With a cast in hand that, in addition to Knightley and MacFadyen, included Dame Judi Dench as Darcy's aunt Lady Catherine, Donald Sutherland and Brenda Blethyn as Elizabeth's parents, and Jena Malone, as Lydia, the most scatterbrained of the Bennet sisters, Wright was ready to make his movie. He was adamant about shooting on location in the rural countryside, in spaces the Bennets, Darcy, and his friends, the Bingleys, might actually have inhabited.
He took his ideas about the location directly from Austen's text, he says. "The story felt to me almost as if it was the first piece of British realism," he notes. "I had an idea that I really wanted to get that across, to feel as if we were right in that world and that world isn't kind of a pretty, proscenium arch version of bucolic England, but is actually muddy and dirty and earthbound so that Elizabeth Bennett's aspiration for romantic love feels all the more heroic, because she is earthbound."
| The Londoner found shooting in those old manors in the English countryside something of a revelation. "I don't get out much, so to go and see these places and discover these houses and the culture that's held there was extraordinary," he marvels, adding. "I'm not a royalist and I think I'm kind of fairly disrespectful of the aristocracy and the landed gentry. But what I will say for them is that they did inspire the arts and architecture and landscape gardening and all these great aspects of British cultural life that wouldn't be there without them, and so hats off to them for that."
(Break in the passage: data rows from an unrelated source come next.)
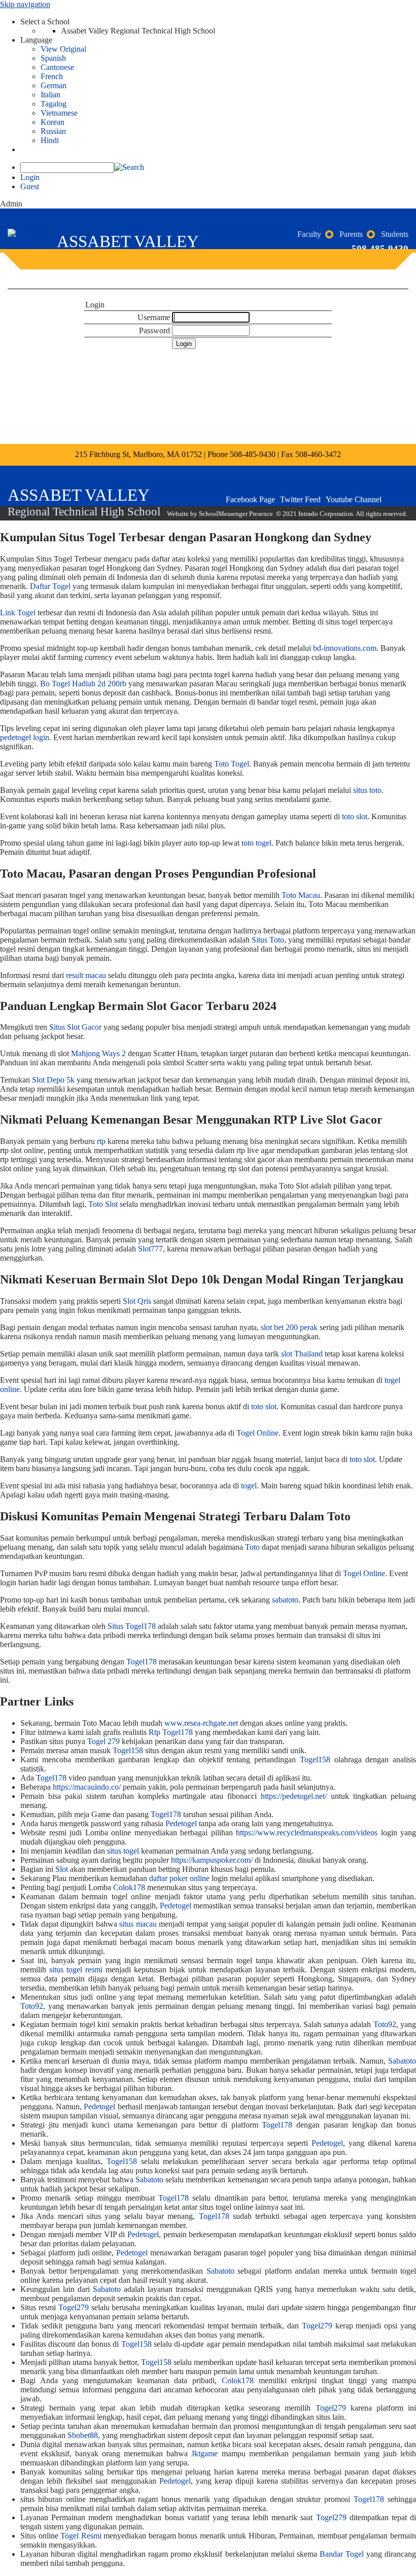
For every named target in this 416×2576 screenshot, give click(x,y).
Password (154, 330)
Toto (252, 1547)
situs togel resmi (75, 1969)
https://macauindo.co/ (87, 1787)
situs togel (123, 1851)
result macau (86, 975)
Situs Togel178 (132, 1626)
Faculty (309, 234)
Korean (52, 122)
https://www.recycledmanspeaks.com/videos (306, 1832)
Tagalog (53, 103)
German (53, 85)
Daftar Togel (50, 586)
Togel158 (128, 1750)
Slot (61, 1869)
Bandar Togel (342, 2554)
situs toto (367, 790)
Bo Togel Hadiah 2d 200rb (83, 683)
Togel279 (73, 2307)
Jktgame (204, 2453)
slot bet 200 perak (289, 1327)
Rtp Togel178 (171, 1732)
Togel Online (257, 1433)
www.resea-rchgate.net (201, 1723)
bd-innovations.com (344, 648)
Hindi (50, 140)
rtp (101, 1141)
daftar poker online (179, 1878)
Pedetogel (181, 1823)
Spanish (53, 58)
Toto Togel (231, 763)
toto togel (256, 843)
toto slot (354, 816)
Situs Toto (268, 939)
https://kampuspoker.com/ (212, 1860)
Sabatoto (402, 2061)
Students (394, 234)
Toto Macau (301, 895)
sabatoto (285, 1599)
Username (153, 317)
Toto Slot (103, 1204)
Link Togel (18, 612)
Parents (351, 234)
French (52, 76)
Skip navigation (25, 4)
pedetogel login (24, 737)
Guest (29, 186)
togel (249, 1485)
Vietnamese (59, 113)
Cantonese (57, 67)
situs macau (138, 1924)
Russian (53, 131)
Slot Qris (137, 1301)
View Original (63, 49)
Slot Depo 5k (53, 1079)
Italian (50, 94)
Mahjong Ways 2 (98, 1053)
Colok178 (129, 1887)
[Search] (129, 167)
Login (30, 177)
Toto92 (31, 2006)
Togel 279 (103, 1741)
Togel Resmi (80, 2535)
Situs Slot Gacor (75, 1027)
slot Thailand (302, 1353)
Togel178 (141, 1661)
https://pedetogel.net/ (294, 1796)
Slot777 (150, 1248)
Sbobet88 (82, 2435)
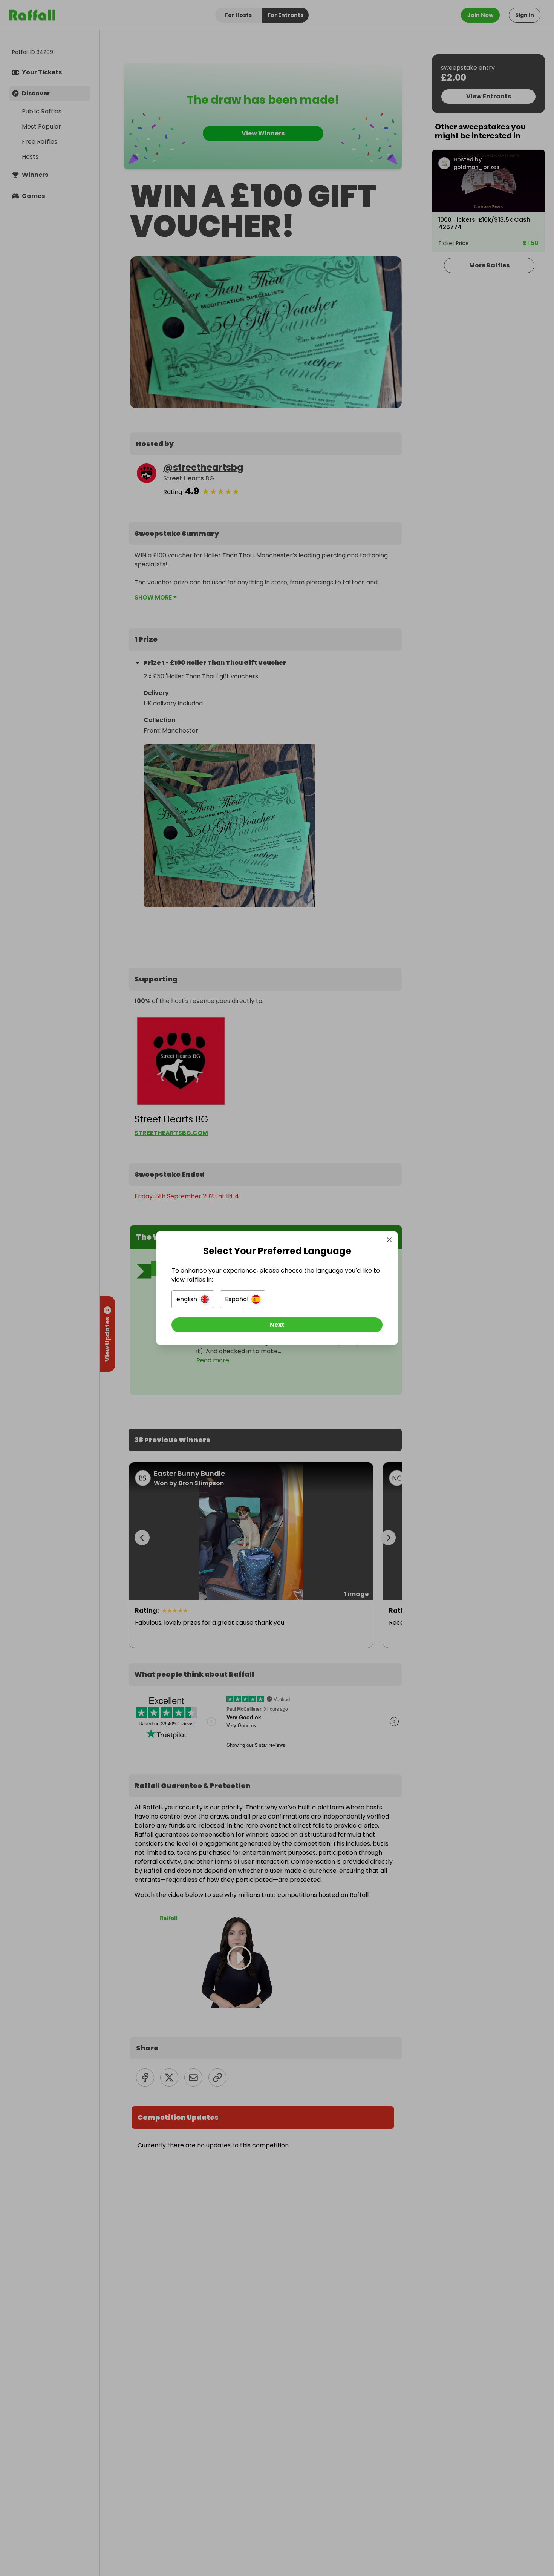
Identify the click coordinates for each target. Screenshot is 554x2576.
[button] (192, 1299)
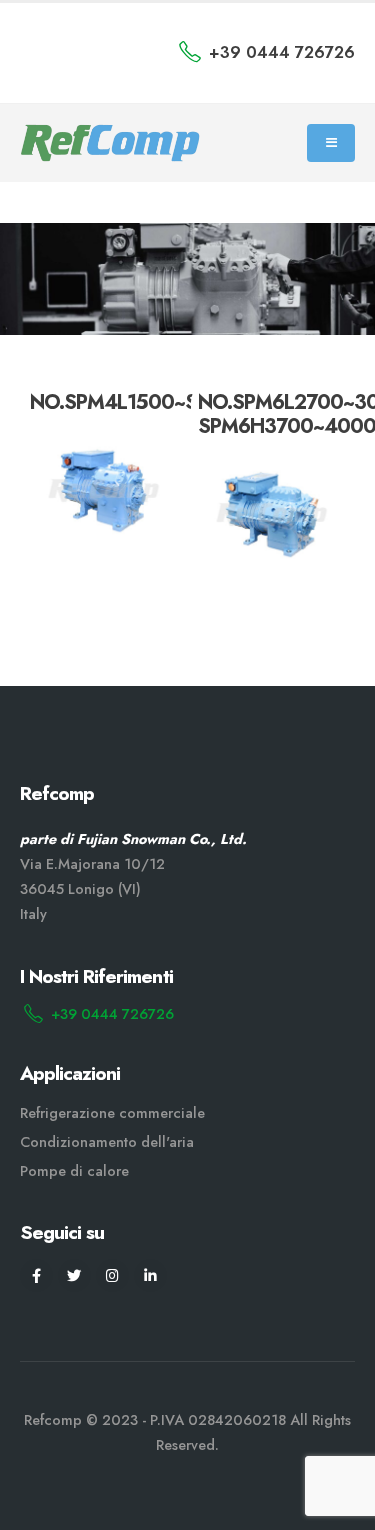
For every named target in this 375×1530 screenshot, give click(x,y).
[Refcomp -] (110, 143)
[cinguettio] (74, 1275)
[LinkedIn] (150, 1275)
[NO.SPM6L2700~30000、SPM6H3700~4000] (271, 514)
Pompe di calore (74, 1171)
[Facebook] (36, 1275)
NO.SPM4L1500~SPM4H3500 (166, 402)
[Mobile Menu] (331, 143)
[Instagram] (112, 1275)
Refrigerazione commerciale (112, 1113)
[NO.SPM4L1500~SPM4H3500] (103, 490)
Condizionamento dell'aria (107, 1142)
| | Pride & Prejudice is not without a political dimension, something Wright immediately realized when he read the story. "People charge Austen with being a very unpolitical writer, but I disagree," he avers. "She was an incredibly political writer, but those kinds of politics and social issues are implicit in the novel rather than explicitly talked about.”
“We are dealing with a point in time where women had had the right to inherit from their fathers, [but] that had been taken away from them,” he adds. “This meant that a lot of young women throughout the country were facing very dire prospects unless they did marry successfully, financially."
| That is the dilemma facing Lizzie and her siblings, but her alchemical reaction to Darcy has nothing to do with finding a husband to save her from ruin. Theirs is a true love match and that, Wright believes, is why the story endures. "It's a story about the triumph of the imagination. It's about this couple who had the audacity to imagine a different kind of world, a world in which romantic love was paramount."
| Wright muses on that most perennial of genres, the romance. "There are so many clichés, aren't there? Why is every song a love song? There are just so many clichés, really, so many pratfalls," he asserts. "But I think Austen didn't fall into those clichés somehow. It's difficult to be true about them, you have to be quite honest. That's what we're trying to do with this film. We're trying to make it as honest as possible; we're trying to make it true. Then, hopefully, if it's true to us, it'll be true to other people."